We are currently focusing on two areas in the Chemical Conversion Processes business unit. The Carbon Cycle Technologies group is working on the efficient, resource-saving, and climate-neutral use of carbon resources, and is thus contributing to the development of efficient and sustainable solutions to pressing issues in society. The goal is to integrate sources of carbon back into the process chains (chemical recycling) using new technologies available for large-scale use, and therefore to close the carbon cycle. At the same time, the economically competitive production of mass products (such as basic chemicals, plastics) and high-priced special products (such as carbon fibers, extraction substances) based on domestic carbon resources should be made possible, including waste materials present in a wide range of qualities like plastic and biomass waste.

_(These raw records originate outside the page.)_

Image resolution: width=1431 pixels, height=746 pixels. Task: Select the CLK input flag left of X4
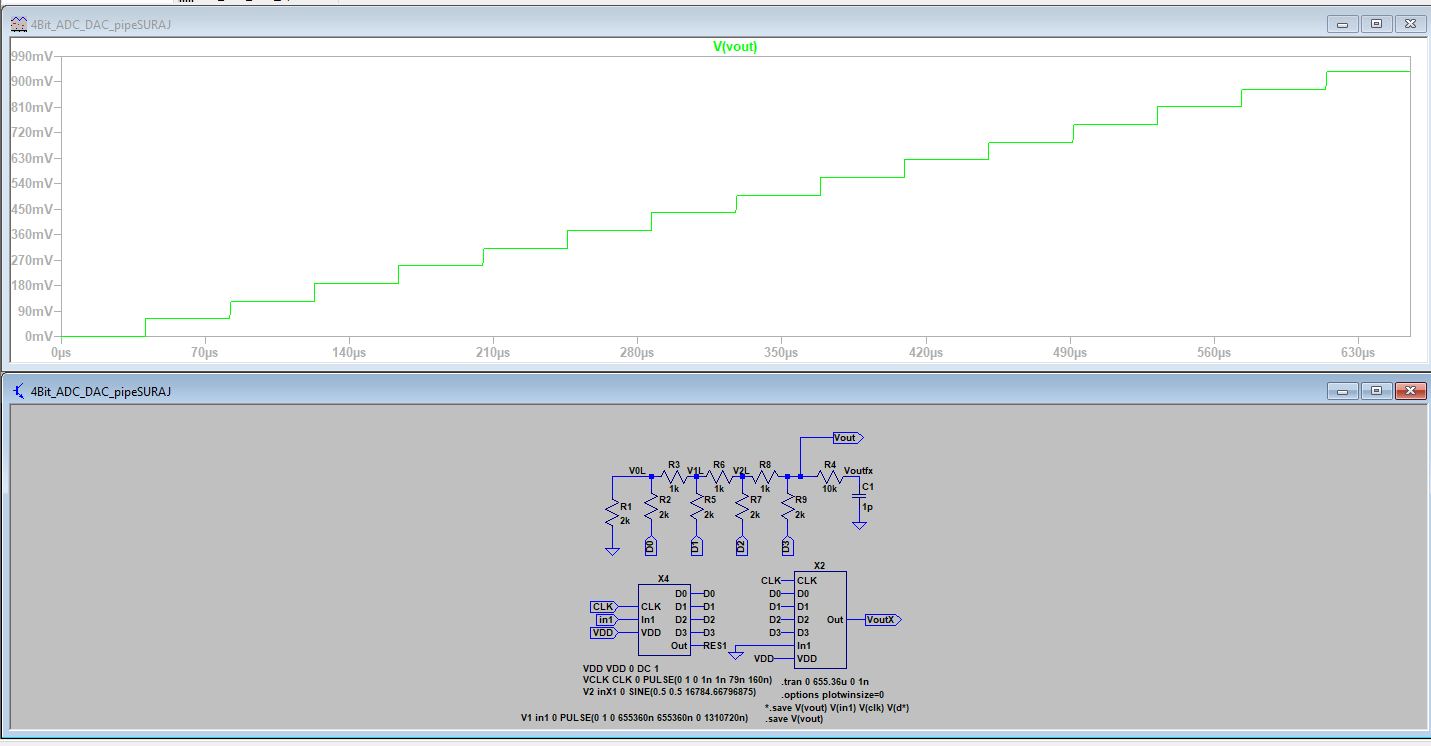click(604, 606)
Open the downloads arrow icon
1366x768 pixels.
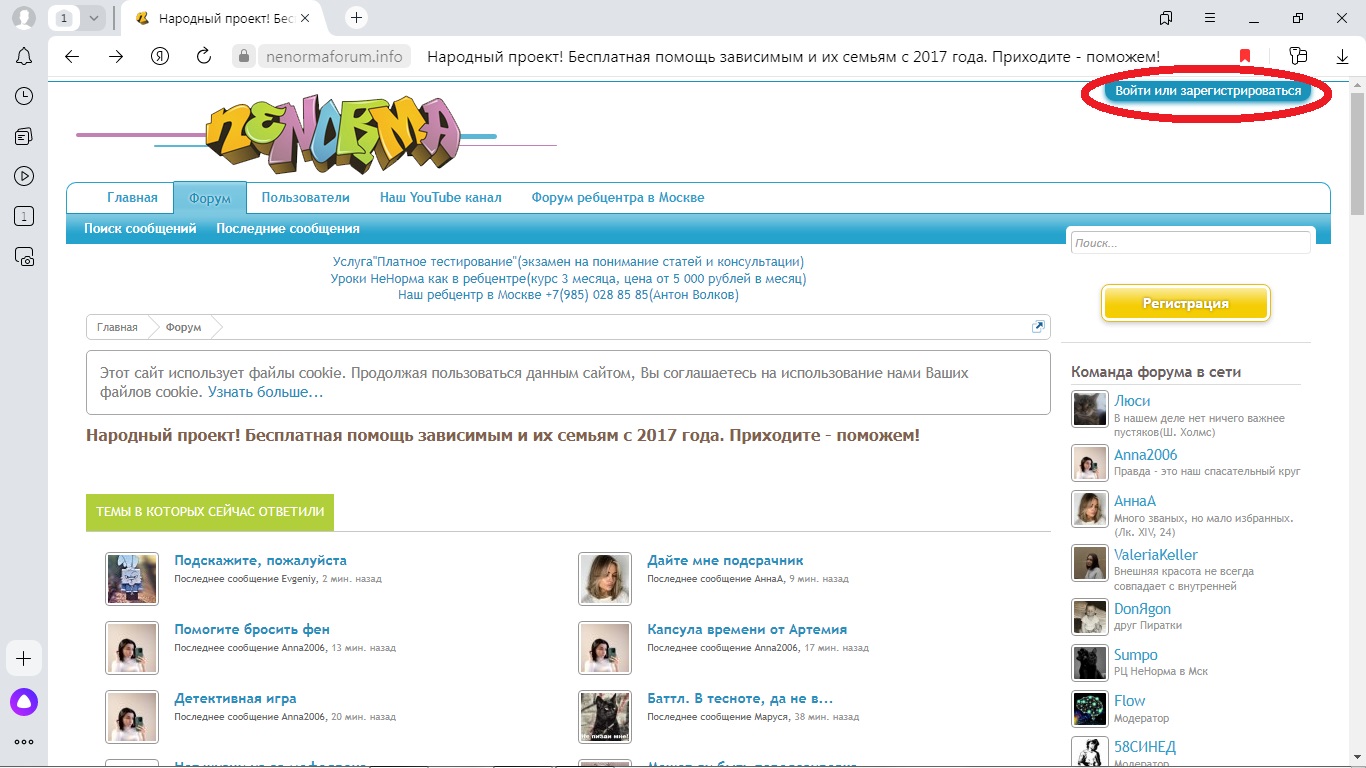(1342, 57)
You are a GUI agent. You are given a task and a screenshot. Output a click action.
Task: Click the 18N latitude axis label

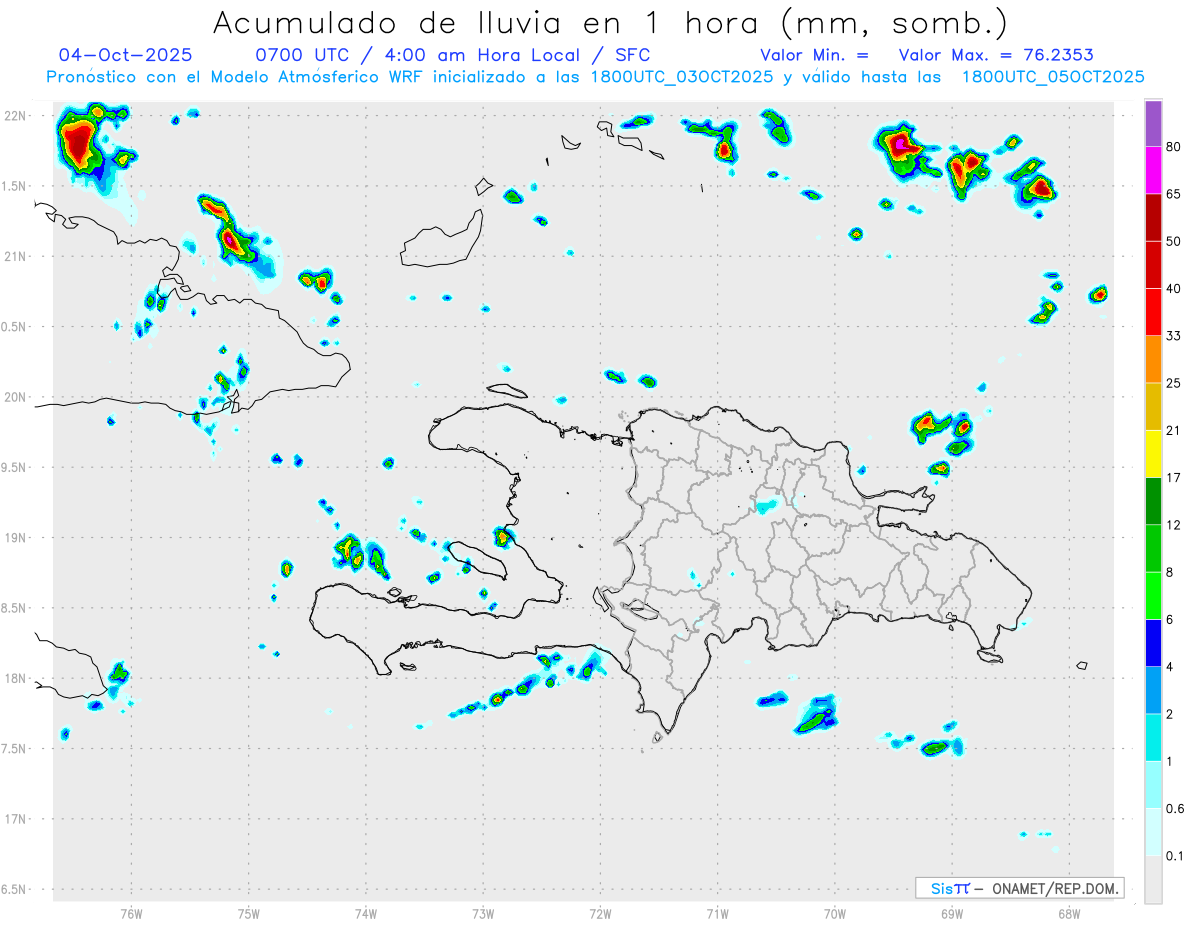[15, 679]
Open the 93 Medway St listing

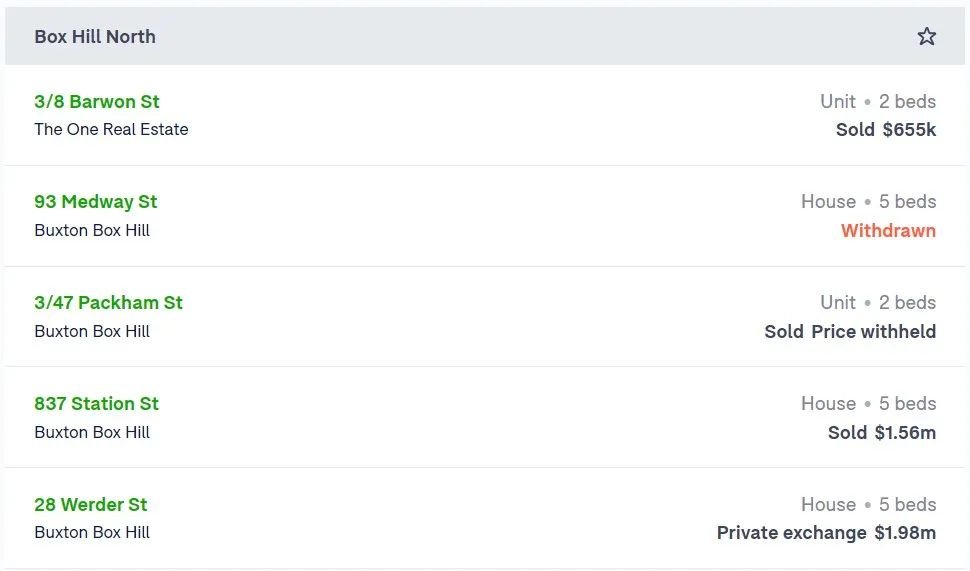(x=96, y=202)
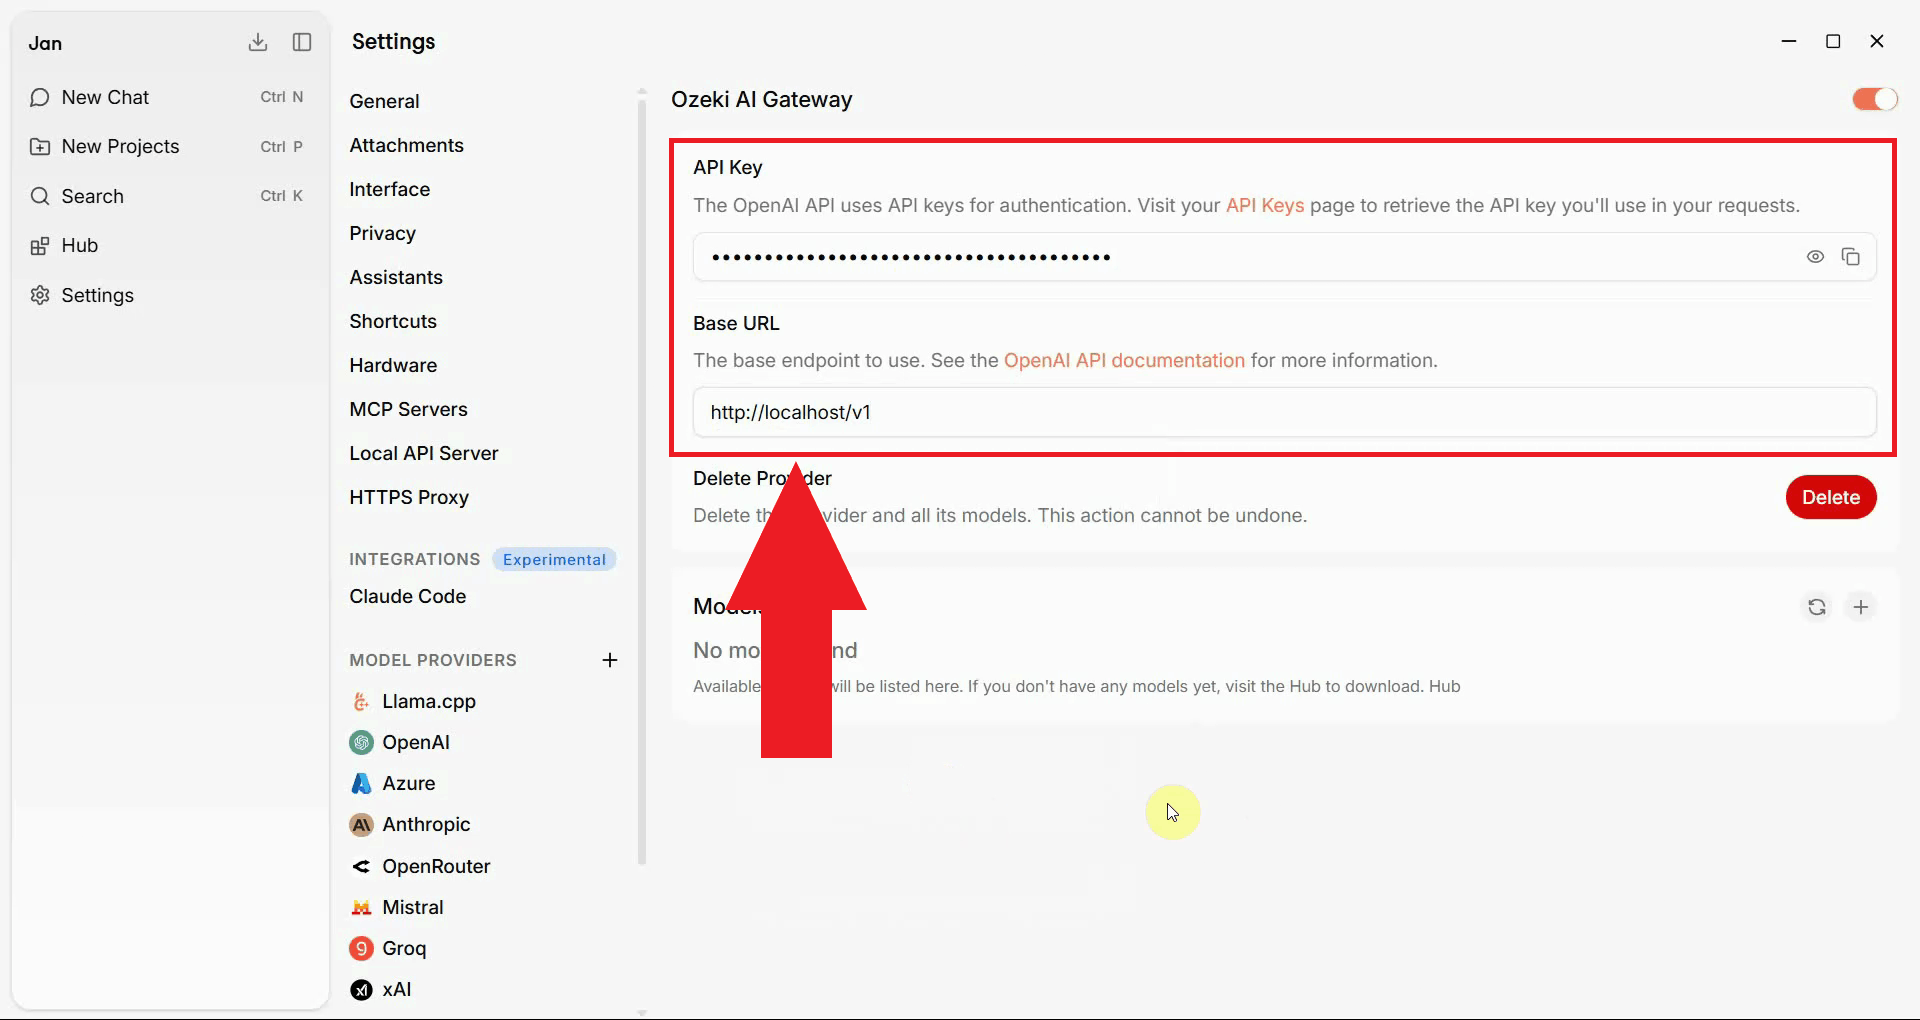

The links to the production and storage of electricity from renewable sources and of green hydrogen as well as the recycling of waste containing carbon, all of which are important building blocks for a circular carbon economy, will also be examined.
The Water Electrolysis group deals primarily with optimizing the generation and storage of hydrogen. The objective is to reduce the cost of investment and the operating costs to increase the competitiveness of water electrolysis in comparison to conventional hydrogen production processes such as steam reforming.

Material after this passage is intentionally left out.